◆ **WHAT TO DO**
Where does the word "checkmark" occur in the entries below? Copy every line that has it.

[[ ENTRIES PROVIDED open ]]

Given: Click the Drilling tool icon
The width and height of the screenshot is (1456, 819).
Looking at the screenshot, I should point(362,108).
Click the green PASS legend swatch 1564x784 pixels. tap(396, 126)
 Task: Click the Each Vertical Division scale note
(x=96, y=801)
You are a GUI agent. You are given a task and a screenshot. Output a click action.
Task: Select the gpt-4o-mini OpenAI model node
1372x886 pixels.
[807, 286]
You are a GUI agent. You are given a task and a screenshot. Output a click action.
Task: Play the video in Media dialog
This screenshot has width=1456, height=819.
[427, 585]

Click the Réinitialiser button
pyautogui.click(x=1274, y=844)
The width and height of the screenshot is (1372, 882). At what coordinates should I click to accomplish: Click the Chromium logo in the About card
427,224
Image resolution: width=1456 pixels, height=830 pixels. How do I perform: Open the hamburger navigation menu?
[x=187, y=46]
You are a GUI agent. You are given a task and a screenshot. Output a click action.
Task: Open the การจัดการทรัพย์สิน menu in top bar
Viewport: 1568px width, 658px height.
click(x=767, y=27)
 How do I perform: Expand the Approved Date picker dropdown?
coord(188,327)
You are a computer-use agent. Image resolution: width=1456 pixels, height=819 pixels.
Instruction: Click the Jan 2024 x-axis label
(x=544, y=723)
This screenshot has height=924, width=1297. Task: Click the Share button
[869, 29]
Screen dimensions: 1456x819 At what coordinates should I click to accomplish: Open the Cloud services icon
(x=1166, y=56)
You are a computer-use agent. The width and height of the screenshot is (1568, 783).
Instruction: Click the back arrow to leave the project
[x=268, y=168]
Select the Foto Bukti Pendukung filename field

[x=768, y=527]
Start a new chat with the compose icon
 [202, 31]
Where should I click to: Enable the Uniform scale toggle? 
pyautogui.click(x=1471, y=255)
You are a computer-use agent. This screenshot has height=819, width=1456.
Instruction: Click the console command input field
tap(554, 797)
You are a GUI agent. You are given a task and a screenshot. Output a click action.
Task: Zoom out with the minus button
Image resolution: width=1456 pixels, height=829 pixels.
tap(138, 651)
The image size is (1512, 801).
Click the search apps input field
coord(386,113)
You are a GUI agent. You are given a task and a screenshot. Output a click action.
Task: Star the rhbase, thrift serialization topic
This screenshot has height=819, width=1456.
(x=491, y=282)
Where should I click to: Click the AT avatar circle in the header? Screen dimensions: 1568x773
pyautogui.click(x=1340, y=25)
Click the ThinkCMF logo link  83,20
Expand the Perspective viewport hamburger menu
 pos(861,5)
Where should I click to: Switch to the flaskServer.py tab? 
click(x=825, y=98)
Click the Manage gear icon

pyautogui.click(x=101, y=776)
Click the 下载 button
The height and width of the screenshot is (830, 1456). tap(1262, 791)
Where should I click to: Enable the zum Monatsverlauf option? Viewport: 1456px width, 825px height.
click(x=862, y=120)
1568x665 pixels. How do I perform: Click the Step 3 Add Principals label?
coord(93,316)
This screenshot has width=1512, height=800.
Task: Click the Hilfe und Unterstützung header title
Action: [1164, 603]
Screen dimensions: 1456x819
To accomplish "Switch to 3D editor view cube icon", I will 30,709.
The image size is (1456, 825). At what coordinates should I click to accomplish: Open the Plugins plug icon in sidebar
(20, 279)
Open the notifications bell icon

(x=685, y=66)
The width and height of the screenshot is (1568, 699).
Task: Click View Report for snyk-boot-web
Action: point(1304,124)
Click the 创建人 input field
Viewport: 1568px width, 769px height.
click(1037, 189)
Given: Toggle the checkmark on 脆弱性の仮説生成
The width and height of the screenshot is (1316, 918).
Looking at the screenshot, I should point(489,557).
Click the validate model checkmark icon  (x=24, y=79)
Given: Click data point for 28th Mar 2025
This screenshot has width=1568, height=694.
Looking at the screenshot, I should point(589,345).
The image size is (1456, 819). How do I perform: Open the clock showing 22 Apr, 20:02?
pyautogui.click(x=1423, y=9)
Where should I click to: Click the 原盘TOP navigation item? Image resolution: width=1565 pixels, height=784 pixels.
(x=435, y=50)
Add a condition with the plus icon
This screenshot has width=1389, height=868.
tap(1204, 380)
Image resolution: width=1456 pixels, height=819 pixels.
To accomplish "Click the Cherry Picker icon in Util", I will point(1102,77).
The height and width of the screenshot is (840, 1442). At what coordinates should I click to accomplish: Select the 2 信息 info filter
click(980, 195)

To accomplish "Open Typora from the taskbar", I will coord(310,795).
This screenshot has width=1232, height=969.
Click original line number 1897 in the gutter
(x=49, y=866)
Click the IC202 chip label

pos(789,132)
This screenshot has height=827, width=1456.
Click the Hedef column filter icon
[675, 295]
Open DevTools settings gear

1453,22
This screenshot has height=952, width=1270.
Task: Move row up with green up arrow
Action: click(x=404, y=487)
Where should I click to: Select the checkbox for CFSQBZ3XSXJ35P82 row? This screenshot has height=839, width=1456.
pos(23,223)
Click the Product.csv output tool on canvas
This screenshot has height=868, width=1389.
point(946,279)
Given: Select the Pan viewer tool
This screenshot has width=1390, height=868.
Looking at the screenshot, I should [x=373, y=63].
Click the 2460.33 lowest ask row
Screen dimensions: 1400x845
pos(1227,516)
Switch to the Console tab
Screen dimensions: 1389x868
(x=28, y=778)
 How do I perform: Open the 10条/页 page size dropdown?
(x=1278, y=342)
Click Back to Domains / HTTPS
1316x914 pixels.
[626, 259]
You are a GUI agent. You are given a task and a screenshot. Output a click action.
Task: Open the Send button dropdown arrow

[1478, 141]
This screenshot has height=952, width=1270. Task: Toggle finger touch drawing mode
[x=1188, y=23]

[[ ENTRIES PROVIDED closed ]]

◆ **OUTPUT**
Given: Toggle the checkmark on 脆弱性の仮説生成
Click the validate model checkmark icon  (x=24, y=79)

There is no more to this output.